En aquel tiempo, Jesús se marchó y se retiró al país de Tiro y Sidón. Entonces una mujer cananea, saliendo de uno de aquellos lugares, se puso a gritarle:
- Ten compasión de mí, Señor, Hijo de David. Mi hija tiene un demonio muy malo.
Él no le respondió nada. Entonces los discípulos se le acercaron a decirle:
- Atiéndela, que viene detrás gritando.
Él les contestó:
- Sólo me han enviadlo a las ovejas descarriadas de Israel.
Ella los alcanzó y se postró ante él, y le pidió de rodillas:
- Señor, socórreme.
Él le contestó:
- No está bien echar a los perros el pan de los hijos.
Pero ella repuso:
-Tienes razón, Señor; pero también los perros se comen las migajas que caen de la mesa de los amos.
Jesús le respondió:
- Mujer, qué grande es tu fe: que se cumpla lo que deseas.
En aquel momento quedó curada su hija.
COMENTARIO:
Con relativa frecuencia los evangelistas contrastan la gran fe de los extraños al pueblo escogido y la escasa o nula fe del propio pueblo de Dios, quien a pesar de ver pasar ante sus ojos día tras día los prodigios de Yahvé sigue mostrándose reacio a fiarse de su Dios.
Hoy también nosotros podemos preguntarnos cómo es nuestra fe: ¿Es la fe de la cananea o la fe del incrédulo Tomás, que hasta que no ve con sus ojos las heridas del costado del Señor no cree?
Hoy, como siempre, el Señor espera de nosotros un resquicio de fe para obrar sus prodigios. Él no se hace esperar, actúa de inmediato; al menos así lo vemos en el relato evangélico de hoy y en otros parecidos a este. ¿No será que nos falta esa pizca de fe? ¿No será que no nos fiamos de Dios Padre?
Si no es problema de fe, ¿por qué no aceptamos la actuación de Dios en nosotros? ¿Pensamos que tal vez Dios no nos ha entendido o no ha captado bien nuestro problema? ¿Es tal vez que Dios no sabe lo que nos conviene, lo que nos hará mejor en nuestra vida? La respuesta negativa a estas preguntas, manifiesta probablemente nuestra falta de fe.

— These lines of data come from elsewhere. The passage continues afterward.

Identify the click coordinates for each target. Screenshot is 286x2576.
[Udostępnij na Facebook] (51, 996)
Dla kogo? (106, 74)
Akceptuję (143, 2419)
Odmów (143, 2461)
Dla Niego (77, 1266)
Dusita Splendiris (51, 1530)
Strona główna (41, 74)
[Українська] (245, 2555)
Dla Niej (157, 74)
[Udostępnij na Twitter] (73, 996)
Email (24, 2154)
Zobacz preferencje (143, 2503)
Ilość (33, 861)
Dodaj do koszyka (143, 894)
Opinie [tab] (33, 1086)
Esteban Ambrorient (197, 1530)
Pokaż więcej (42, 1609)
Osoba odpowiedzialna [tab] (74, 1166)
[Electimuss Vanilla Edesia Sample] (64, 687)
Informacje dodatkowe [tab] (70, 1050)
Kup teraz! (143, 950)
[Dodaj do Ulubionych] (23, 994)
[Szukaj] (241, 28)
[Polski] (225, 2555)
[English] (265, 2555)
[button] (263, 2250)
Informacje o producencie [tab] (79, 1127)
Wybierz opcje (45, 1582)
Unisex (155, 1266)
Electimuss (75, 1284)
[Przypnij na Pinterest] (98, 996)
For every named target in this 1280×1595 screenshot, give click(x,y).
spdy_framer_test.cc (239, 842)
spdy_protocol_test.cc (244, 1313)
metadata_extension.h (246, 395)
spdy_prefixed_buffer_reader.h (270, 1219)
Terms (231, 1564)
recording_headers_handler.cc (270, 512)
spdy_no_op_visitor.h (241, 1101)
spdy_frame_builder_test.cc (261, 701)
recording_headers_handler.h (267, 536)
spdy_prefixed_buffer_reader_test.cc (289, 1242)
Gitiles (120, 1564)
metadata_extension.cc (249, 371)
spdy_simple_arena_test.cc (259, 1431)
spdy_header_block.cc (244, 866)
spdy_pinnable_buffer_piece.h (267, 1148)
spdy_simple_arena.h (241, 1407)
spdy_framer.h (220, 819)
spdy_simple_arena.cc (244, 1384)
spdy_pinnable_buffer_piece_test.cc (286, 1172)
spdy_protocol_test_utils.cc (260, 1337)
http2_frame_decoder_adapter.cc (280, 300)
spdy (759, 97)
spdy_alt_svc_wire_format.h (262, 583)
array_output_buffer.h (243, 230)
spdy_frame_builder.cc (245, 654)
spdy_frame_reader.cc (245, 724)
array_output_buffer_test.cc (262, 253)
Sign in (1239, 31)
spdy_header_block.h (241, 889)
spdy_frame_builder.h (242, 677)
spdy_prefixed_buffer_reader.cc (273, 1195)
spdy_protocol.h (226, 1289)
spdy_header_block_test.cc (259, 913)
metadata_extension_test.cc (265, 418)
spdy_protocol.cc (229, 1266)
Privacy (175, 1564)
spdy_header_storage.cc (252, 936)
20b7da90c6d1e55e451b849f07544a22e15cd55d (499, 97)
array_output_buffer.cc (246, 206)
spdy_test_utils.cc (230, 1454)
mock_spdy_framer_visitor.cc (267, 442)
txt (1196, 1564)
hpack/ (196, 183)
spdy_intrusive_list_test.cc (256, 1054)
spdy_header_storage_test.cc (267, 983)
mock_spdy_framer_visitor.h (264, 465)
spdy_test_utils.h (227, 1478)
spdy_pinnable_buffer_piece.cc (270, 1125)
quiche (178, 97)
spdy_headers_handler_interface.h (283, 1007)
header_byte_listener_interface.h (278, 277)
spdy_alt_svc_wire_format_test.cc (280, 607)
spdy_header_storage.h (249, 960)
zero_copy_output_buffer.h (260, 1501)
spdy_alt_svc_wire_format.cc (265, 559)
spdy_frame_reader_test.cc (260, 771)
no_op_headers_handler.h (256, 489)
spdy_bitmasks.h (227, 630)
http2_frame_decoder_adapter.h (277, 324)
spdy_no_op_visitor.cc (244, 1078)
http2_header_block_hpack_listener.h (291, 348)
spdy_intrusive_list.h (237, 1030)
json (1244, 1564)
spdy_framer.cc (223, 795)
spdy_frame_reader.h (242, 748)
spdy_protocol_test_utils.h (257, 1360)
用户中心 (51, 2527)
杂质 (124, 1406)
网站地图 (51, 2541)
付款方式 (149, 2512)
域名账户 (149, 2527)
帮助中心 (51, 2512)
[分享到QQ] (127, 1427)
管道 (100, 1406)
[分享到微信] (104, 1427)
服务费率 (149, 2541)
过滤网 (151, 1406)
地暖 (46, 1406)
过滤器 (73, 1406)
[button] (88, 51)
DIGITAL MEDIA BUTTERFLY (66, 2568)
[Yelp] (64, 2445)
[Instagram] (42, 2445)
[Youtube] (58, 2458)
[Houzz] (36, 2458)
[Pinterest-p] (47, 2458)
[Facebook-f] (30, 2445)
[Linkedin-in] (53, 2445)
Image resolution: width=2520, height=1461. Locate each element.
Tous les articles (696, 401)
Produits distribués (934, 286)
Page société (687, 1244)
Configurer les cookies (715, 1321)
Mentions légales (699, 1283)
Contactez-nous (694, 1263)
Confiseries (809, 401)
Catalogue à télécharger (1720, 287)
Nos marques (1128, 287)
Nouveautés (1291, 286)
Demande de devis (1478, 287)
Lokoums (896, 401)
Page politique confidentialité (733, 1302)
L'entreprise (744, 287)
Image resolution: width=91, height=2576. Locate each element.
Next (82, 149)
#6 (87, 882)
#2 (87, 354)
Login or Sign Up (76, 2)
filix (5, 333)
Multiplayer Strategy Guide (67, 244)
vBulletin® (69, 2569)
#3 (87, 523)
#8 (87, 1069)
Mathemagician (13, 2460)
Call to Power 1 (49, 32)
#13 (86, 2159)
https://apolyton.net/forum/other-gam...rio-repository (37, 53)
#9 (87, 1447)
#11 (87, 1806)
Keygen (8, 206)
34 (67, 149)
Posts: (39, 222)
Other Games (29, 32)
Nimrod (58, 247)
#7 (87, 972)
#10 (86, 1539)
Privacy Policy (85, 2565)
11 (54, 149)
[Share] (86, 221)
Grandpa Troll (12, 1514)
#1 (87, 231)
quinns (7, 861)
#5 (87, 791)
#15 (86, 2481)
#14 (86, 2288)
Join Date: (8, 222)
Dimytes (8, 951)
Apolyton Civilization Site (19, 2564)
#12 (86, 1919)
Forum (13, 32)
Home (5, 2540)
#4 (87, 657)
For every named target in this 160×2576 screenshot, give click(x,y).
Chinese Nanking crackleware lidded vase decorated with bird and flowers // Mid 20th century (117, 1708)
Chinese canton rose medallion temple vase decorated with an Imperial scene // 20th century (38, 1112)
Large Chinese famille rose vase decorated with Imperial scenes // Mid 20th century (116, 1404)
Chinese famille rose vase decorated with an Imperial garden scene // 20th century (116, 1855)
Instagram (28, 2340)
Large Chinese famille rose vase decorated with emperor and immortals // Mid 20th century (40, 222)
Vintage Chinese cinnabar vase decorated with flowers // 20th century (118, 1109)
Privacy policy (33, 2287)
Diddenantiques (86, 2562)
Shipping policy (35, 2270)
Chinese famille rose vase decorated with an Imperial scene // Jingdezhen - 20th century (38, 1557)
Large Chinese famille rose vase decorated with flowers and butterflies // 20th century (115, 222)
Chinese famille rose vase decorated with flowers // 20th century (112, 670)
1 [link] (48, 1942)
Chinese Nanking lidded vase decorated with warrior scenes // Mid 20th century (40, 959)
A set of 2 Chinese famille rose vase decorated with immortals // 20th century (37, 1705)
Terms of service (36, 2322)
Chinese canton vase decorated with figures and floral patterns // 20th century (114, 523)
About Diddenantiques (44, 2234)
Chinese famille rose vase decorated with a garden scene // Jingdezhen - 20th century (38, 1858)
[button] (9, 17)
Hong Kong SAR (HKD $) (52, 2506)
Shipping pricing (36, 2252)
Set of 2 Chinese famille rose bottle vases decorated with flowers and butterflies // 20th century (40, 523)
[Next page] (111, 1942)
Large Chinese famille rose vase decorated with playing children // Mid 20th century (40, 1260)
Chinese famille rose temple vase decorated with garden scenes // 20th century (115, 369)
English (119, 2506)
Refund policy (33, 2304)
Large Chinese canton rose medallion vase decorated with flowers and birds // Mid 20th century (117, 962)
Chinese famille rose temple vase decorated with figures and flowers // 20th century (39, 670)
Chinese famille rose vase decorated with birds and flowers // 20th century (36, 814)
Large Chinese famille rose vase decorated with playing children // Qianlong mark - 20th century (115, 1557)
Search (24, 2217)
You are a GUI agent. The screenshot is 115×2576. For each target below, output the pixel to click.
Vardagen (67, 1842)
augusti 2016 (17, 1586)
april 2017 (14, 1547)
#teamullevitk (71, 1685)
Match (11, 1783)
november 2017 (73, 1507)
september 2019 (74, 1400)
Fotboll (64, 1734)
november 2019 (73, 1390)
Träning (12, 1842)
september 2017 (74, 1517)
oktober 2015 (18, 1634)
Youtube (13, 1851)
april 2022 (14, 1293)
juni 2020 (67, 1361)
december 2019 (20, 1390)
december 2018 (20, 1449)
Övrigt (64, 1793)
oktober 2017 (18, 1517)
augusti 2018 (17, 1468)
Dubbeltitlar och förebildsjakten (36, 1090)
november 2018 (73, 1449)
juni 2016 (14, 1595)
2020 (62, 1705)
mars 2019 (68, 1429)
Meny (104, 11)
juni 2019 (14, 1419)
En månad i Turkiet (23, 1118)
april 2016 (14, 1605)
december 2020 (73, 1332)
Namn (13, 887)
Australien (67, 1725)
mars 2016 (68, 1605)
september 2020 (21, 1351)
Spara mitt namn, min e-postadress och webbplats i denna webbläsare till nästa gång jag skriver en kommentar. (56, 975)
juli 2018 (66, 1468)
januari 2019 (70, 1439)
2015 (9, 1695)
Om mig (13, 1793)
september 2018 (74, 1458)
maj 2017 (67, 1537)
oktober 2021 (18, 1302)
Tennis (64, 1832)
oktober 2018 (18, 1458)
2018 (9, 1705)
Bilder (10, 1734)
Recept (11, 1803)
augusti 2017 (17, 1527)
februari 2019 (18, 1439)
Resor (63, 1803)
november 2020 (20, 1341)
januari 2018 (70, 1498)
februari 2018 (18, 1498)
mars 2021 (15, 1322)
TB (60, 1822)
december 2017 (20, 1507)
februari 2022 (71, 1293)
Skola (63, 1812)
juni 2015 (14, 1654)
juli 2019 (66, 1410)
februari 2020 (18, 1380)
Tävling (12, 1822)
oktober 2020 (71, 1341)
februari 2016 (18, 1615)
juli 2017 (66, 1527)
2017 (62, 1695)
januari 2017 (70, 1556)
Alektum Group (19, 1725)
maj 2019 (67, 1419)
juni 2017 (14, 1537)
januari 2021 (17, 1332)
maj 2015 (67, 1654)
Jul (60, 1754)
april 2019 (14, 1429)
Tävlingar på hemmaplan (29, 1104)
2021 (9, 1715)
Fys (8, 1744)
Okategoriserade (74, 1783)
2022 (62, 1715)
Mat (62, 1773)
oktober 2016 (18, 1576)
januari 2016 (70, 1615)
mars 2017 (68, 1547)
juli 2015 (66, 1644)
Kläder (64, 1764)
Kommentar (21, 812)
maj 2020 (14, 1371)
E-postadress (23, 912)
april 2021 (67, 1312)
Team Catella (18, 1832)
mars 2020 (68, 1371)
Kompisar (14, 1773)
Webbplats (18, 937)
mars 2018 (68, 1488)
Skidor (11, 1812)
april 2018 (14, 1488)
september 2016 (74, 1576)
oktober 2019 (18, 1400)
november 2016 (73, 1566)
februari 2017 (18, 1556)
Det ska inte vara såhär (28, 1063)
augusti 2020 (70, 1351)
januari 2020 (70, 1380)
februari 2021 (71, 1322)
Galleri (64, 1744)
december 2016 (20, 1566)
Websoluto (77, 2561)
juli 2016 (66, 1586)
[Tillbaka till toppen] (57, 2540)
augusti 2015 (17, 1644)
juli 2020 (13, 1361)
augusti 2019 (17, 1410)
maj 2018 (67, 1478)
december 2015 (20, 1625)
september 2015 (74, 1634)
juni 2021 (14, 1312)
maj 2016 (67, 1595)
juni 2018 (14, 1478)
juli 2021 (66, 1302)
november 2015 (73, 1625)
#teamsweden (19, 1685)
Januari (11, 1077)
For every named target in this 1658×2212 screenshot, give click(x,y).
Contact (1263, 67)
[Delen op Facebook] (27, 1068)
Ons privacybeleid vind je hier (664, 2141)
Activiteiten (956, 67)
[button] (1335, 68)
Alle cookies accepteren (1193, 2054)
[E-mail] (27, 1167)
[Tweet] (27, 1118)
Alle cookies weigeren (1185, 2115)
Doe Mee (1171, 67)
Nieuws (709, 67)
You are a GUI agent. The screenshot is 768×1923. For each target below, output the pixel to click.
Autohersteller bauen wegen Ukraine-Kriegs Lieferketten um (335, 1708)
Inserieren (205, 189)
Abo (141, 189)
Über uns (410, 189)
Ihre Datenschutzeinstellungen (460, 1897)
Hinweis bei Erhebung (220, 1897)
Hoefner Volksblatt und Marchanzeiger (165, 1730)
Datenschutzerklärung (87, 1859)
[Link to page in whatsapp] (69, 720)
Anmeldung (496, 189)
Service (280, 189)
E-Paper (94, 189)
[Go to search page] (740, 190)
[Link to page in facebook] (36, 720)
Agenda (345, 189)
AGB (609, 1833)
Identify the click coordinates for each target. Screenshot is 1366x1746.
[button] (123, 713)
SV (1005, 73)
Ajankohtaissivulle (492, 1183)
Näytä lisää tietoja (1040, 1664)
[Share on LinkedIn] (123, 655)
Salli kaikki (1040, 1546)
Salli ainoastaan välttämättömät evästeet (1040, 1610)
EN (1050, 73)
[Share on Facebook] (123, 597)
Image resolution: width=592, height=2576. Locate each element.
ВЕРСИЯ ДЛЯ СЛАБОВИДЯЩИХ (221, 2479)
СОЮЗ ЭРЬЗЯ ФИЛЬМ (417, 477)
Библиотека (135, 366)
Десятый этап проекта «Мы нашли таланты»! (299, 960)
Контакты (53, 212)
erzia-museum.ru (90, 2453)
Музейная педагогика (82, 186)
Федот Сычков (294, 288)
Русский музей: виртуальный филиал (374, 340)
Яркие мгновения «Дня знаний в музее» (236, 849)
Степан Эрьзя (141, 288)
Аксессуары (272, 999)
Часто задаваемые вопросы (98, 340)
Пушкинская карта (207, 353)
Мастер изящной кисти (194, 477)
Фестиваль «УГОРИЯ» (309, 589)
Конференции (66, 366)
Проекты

“En aquella enfermedad, en aquel accidente no esperado, en aquella desgracia familiar… al Señor acudí y no atendió a mis ruegos”. Cuántas veces escuchamos expresiones similares a esta y no encontramos el camino de convencer a esa persona de que Dios no se olvida de sus hijos y que sí le ha escuchado y atendido a sus ruegos. Y es que no es fácil encontrar ya la fe de la cananea, de la hemorroísa, del centurión romano…
El texto evangélico nos asegura que el Señor nos atiende siempre, aún en los casos menos esperados. La dificultad está en poseer ese mínimo de luz de la fe que nos permita ver su actuación prodigiosa en nosotros. Esto es lo que podemos pedir en estos momentos al Señor: un poco de fe.